January 16, 2018

FDA Publishes Guidance Document for Honey Labeling

The FDA is cracking down on honey labeling, issuing a guidance document that will require companies to label honey that is not 100% honey as “blend of sugar and honey” or “blend of honey and corn syrup”. The American Beekeeping Federation and other honey associations have been advocating for this change for years. That organization submitted a citizen petition in 2006 asking that the FDA adopt a U.S. standard of identify for honey.
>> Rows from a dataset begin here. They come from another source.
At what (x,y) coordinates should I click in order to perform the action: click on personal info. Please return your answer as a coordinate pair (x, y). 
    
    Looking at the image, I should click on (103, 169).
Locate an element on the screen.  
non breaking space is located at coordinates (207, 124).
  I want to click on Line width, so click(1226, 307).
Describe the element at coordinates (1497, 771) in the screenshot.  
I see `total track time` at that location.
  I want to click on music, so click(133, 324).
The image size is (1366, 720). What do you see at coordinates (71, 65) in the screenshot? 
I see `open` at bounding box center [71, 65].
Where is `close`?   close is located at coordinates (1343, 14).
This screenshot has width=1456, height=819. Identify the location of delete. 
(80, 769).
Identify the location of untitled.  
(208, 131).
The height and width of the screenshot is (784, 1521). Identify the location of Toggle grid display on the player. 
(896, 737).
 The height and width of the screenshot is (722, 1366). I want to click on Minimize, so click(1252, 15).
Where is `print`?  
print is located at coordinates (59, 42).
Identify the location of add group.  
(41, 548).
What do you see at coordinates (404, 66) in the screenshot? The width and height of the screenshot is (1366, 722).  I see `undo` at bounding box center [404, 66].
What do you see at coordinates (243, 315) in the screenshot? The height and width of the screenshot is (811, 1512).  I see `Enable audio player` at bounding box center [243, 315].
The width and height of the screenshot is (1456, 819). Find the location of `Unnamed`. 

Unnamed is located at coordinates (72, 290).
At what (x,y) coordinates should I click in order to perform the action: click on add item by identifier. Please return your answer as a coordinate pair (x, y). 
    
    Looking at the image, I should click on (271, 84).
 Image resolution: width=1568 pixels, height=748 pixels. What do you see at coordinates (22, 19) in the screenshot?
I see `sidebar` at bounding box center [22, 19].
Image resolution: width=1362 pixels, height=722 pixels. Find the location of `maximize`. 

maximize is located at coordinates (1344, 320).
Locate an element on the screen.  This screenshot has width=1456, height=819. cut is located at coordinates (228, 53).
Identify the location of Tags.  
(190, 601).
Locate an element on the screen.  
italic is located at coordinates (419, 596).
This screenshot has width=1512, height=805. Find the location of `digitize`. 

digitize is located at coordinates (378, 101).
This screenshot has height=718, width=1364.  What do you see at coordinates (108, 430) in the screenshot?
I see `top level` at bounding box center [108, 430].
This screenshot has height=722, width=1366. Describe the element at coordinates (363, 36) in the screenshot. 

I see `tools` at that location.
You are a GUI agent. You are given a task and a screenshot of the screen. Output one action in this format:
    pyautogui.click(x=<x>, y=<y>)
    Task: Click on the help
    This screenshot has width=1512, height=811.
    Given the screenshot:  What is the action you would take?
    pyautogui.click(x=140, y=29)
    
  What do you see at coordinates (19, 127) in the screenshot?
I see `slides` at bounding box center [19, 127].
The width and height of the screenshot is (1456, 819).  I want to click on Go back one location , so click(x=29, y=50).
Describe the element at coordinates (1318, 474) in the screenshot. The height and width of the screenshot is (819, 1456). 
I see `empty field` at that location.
HoneyOften products that are labeled as “honey” contain other sweeteners, which some believe is food fraud. Honey is made of glucose and fructose, along with minerals such as iron, potassium, magnesium, and calcium. Honey has antiseptic an antibacterial properties and is a natural anti-inflammatory, while sugar is considered inflammatory. In addition, products that are a blend of honey and other sugars are cheaper than pure honey, so consumers buy them thinking they are pure honey when they are not.

The new rule would mean that any ingredients in a product other than honey must be put on the ingredient list. Honey is denied as “a thick, sweet, syrupy substance that bees make as food from the nectar of flowers and store in honeycombs”. The name on the product can include the source of the honey, such as “Clover Honey”.

Some imported honey products are adulterated with cane or corn sugars, and others have residues of chloramphenicol and fluoroquinolones. The FDA monitors those adulterated products with import surveillance. Industry will have 60 days to comment on this labeling change before the rule goes into effect.

Comments

  1. I gave up eating honey many years ago. I’m allergic to corn and sulfites, and the hidden corn syrup in honey was causing me to have severe allergic reactions. I hope I can trust the labels to tell the truth, if the FDA makes companies label other ingredients that they sneak into ‘Pure Honey’, that isn’t really pure honey.